→ **THE PROBLEM**
Your answer is the line containing "Image resolution: width=982" plus every line after it through the end of the records, printed exactly and free of pictures.

(RECORDS TO PROCESS Opens)

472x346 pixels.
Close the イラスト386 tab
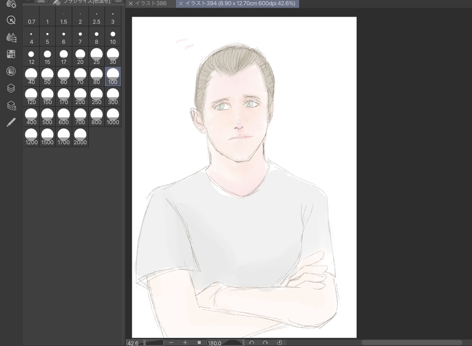click(131, 4)
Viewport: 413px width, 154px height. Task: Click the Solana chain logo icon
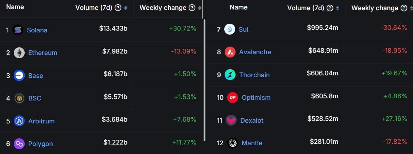pyautogui.click(x=18, y=29)
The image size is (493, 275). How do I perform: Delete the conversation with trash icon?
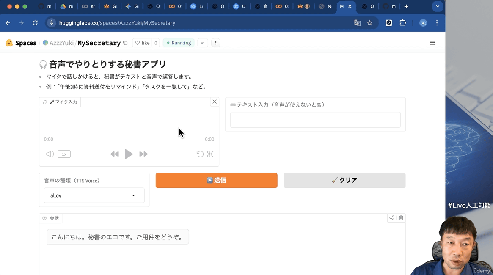tap(401, 218)
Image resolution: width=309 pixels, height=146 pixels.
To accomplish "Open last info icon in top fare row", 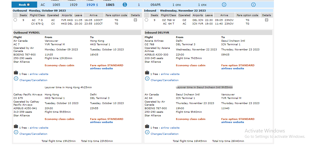I will [x=253, y=5].
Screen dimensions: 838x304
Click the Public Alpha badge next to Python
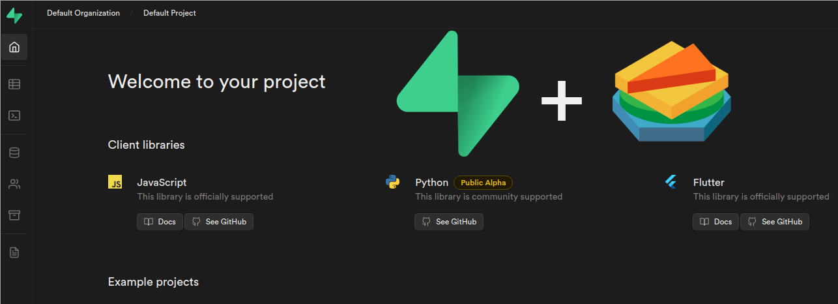pyautogui.click(x=483, y=183)
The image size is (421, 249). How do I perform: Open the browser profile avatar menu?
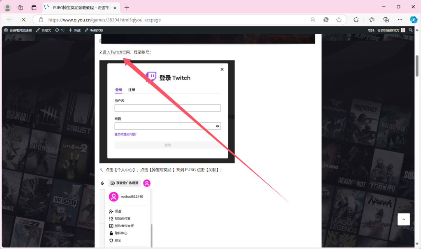coord(7,7)
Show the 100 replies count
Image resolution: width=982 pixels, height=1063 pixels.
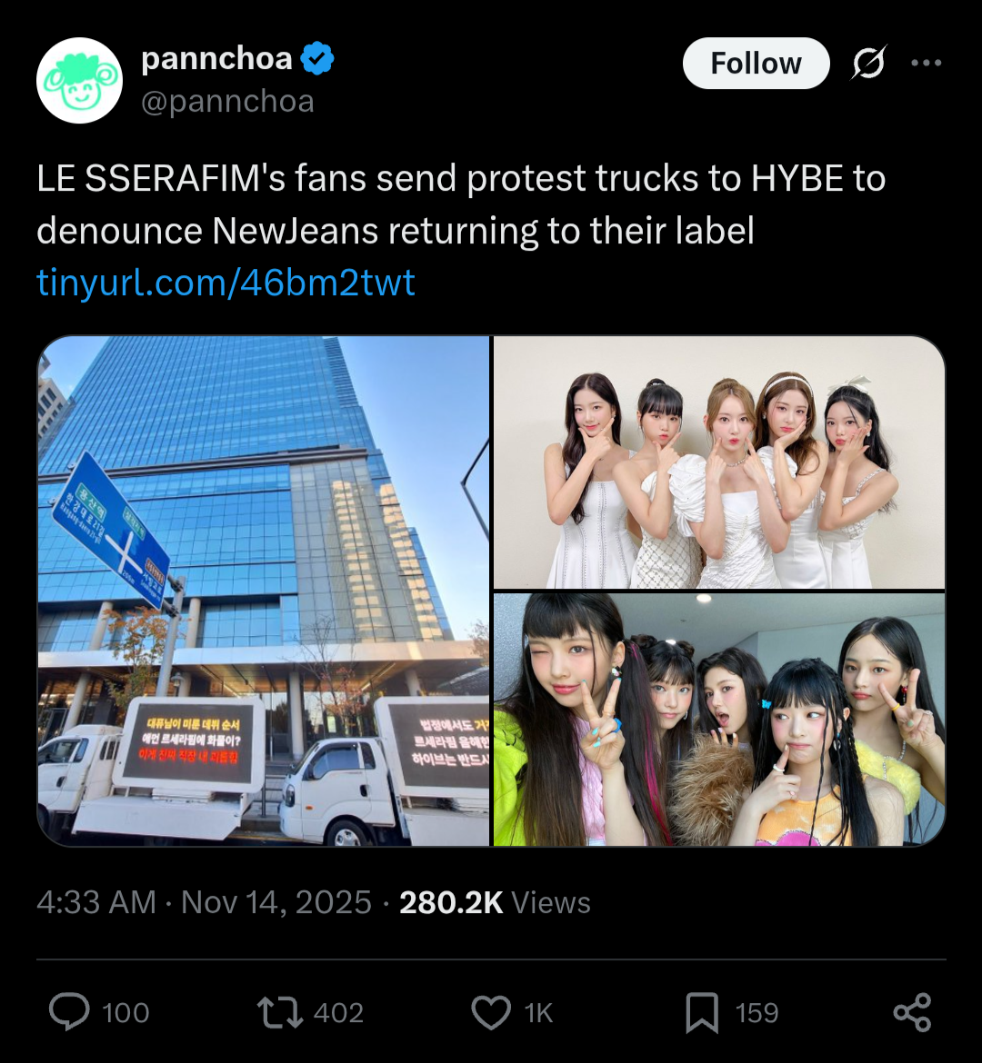[x=125, y=1013]
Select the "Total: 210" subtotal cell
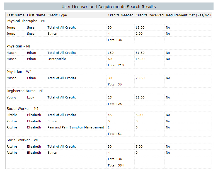218x172 pixels. click(x=116, y=65)
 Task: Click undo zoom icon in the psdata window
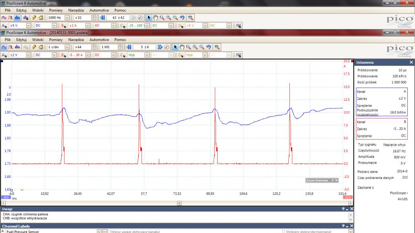tap(209, 47)
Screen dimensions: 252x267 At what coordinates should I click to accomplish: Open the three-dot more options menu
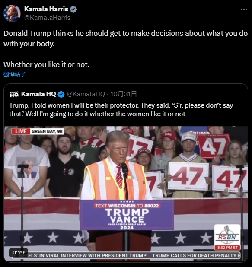(x=244, y=10)
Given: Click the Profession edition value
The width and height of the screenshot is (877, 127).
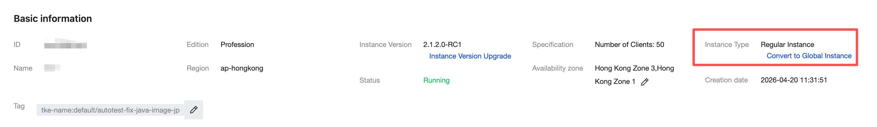Looking at the screenshot, I should (x=237, y=45).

(RECORDS TO PROCESS Closes)

→ **RESULT FOR THIS TASK**
Image resolution: width=982 pixels, height=1063 pixels.
[x=125, y=1013]
Select the "Total: 210" subtotal cell
218x172 pixels. click(x=116, y=65)
 Task: Click undo zoom icon in the psdata window
tap(209, 47)
Screen dimensions: 252x267 At what coordinates should I click to accomplish: Open the three-dot more options menu
(x=244, y=10)
Given: Click the Profession edition value
The width and height of the screenshot is (877, 127).
Looking at the screenshot, I should (x=237, y=45).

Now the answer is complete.